→ Your objective
Report every line of the records beneath this task that holds the string "Klimaanpassung".

→ Data supplied
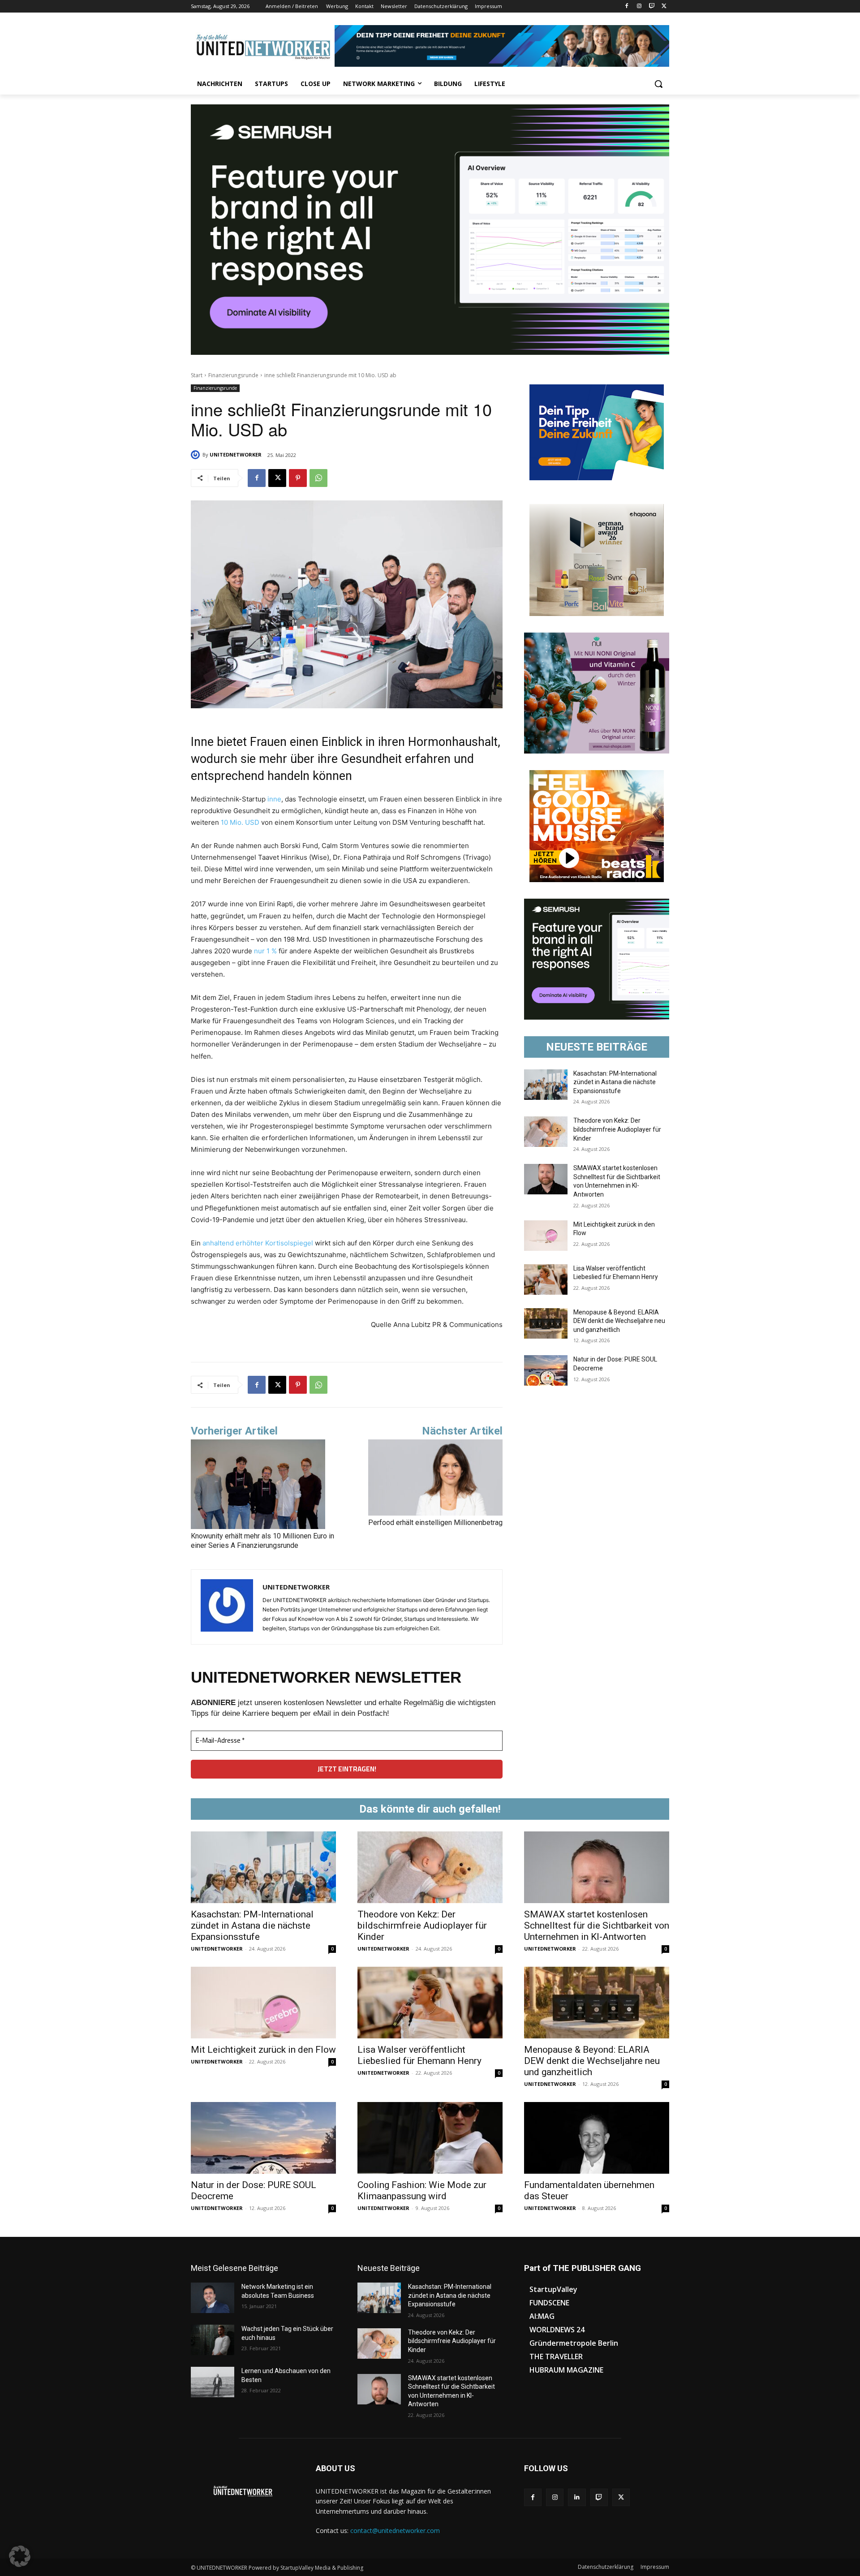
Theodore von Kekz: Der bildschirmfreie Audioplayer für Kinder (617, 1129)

--

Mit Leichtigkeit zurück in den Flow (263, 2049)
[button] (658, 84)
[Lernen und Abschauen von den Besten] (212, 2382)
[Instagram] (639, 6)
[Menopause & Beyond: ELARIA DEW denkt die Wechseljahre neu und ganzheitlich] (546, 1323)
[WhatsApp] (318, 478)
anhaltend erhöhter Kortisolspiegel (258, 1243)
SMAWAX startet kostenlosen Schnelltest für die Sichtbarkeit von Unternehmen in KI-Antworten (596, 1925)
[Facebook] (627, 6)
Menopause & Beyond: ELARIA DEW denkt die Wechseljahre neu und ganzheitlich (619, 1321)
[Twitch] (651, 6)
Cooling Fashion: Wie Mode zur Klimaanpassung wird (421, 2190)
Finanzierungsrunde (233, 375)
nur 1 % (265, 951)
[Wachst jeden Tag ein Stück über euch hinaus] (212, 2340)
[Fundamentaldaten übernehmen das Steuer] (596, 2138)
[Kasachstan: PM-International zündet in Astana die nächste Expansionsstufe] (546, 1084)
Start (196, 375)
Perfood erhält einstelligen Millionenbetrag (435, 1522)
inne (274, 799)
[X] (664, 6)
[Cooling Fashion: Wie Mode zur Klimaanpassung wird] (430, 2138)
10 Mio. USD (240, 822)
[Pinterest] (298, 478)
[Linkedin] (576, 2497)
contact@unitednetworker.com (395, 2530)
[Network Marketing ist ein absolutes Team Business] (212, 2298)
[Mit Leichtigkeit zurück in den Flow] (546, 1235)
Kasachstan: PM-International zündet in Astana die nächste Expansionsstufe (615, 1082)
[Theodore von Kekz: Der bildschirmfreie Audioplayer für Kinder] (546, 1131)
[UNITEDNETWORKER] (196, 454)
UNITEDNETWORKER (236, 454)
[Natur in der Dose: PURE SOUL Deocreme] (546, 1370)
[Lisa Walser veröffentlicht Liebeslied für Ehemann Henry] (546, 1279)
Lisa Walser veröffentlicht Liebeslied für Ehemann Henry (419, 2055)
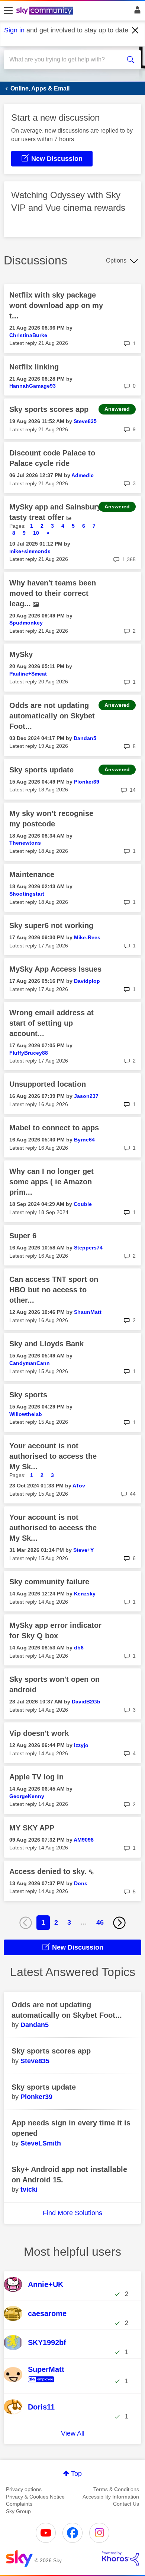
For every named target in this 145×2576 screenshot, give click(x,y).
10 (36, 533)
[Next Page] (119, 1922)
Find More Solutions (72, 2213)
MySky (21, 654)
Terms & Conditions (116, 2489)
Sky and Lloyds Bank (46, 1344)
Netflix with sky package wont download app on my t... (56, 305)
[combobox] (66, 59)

---

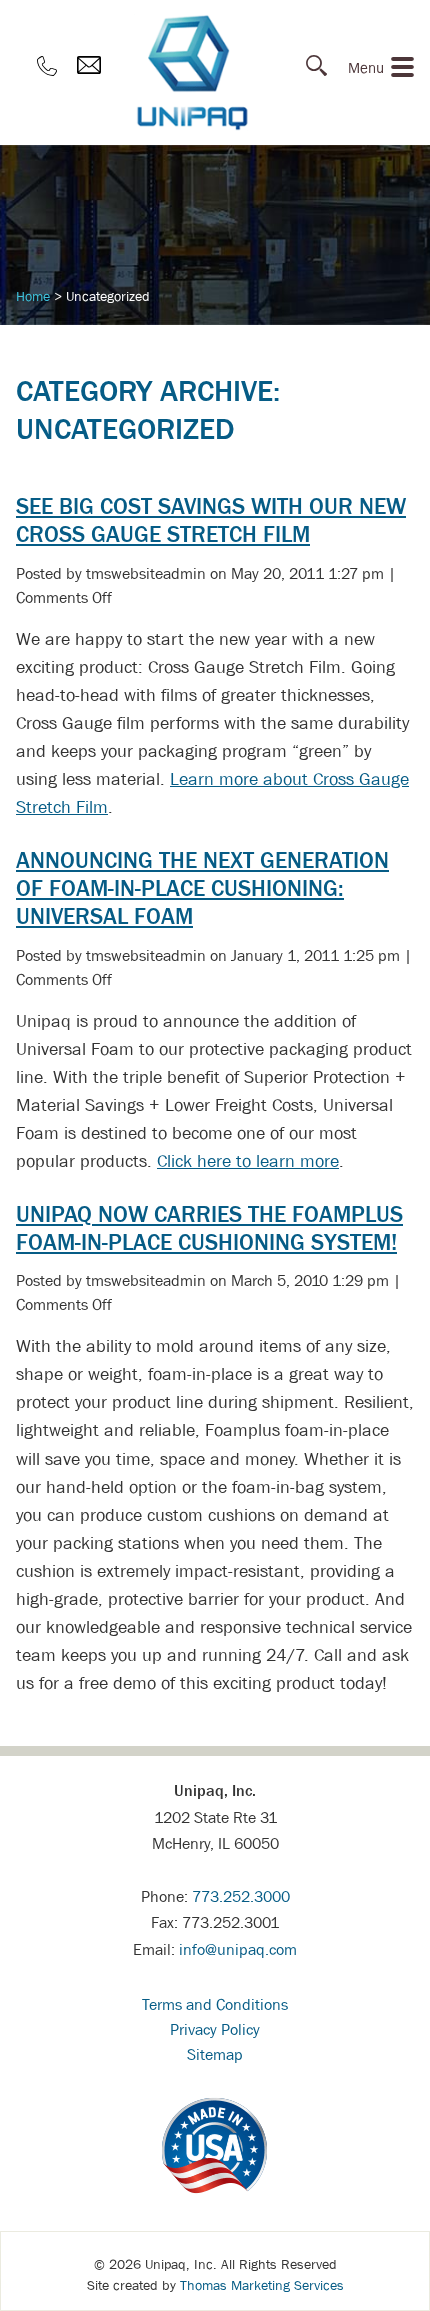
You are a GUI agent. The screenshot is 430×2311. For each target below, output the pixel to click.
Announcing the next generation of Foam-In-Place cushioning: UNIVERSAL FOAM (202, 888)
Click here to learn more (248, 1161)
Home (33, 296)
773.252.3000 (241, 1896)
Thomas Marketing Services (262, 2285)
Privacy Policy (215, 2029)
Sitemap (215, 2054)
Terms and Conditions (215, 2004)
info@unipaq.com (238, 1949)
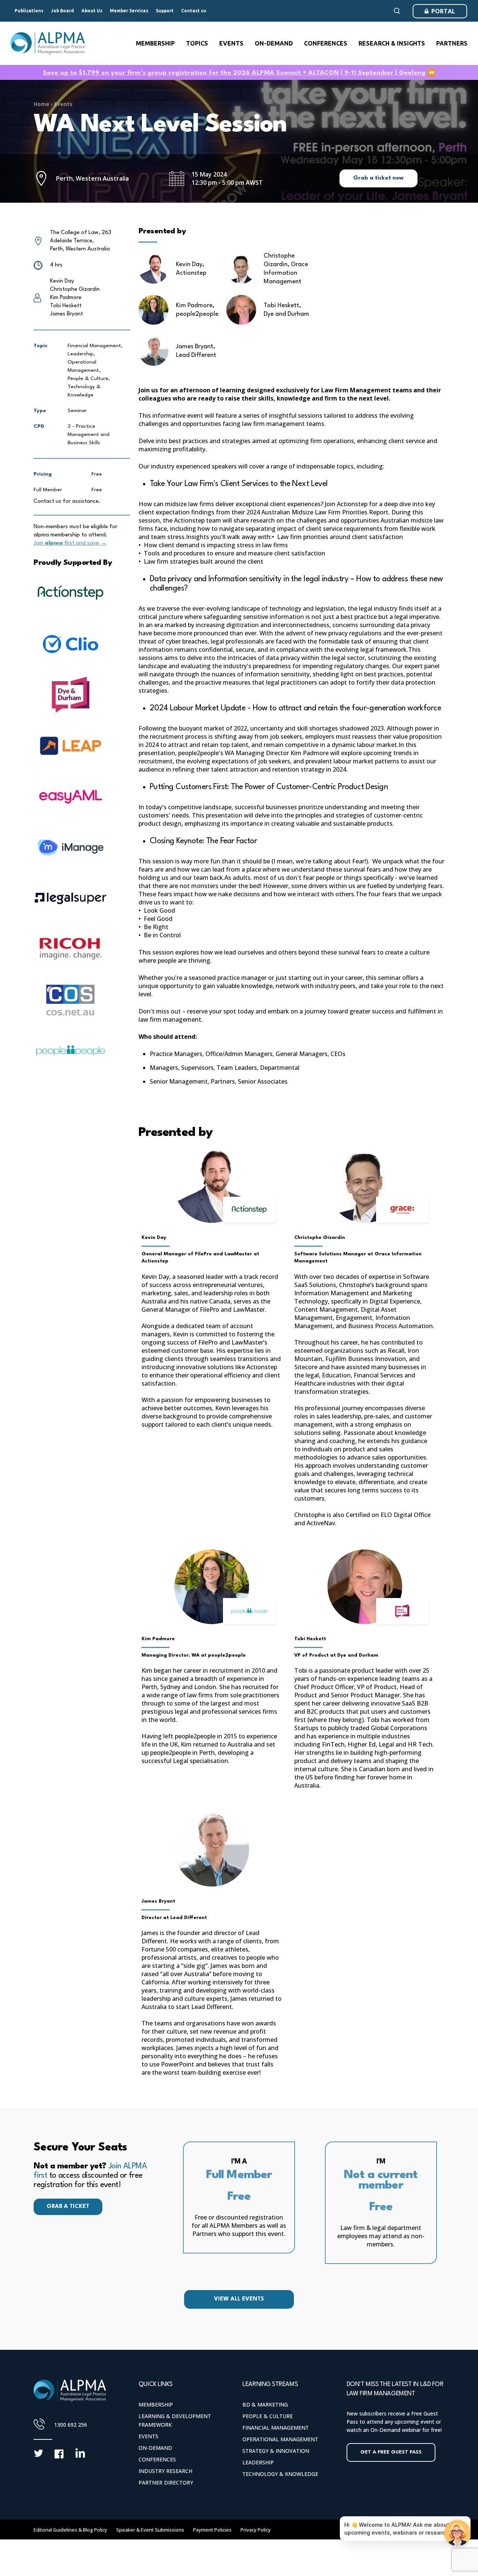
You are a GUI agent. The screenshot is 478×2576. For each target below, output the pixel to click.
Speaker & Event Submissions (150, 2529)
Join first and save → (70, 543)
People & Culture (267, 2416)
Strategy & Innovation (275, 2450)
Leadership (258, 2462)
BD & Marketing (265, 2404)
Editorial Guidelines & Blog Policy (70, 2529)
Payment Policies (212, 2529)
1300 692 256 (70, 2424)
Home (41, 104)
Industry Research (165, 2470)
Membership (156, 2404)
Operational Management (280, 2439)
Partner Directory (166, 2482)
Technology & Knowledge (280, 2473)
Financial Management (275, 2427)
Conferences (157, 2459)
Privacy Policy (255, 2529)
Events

→ Response box
Cooling Fashion: Wie Mode zur Klimaanpassung wird (421, 2190)
[Cooling Fashion: Wie Mode zur Klimaanpassung wird] (430, 2138)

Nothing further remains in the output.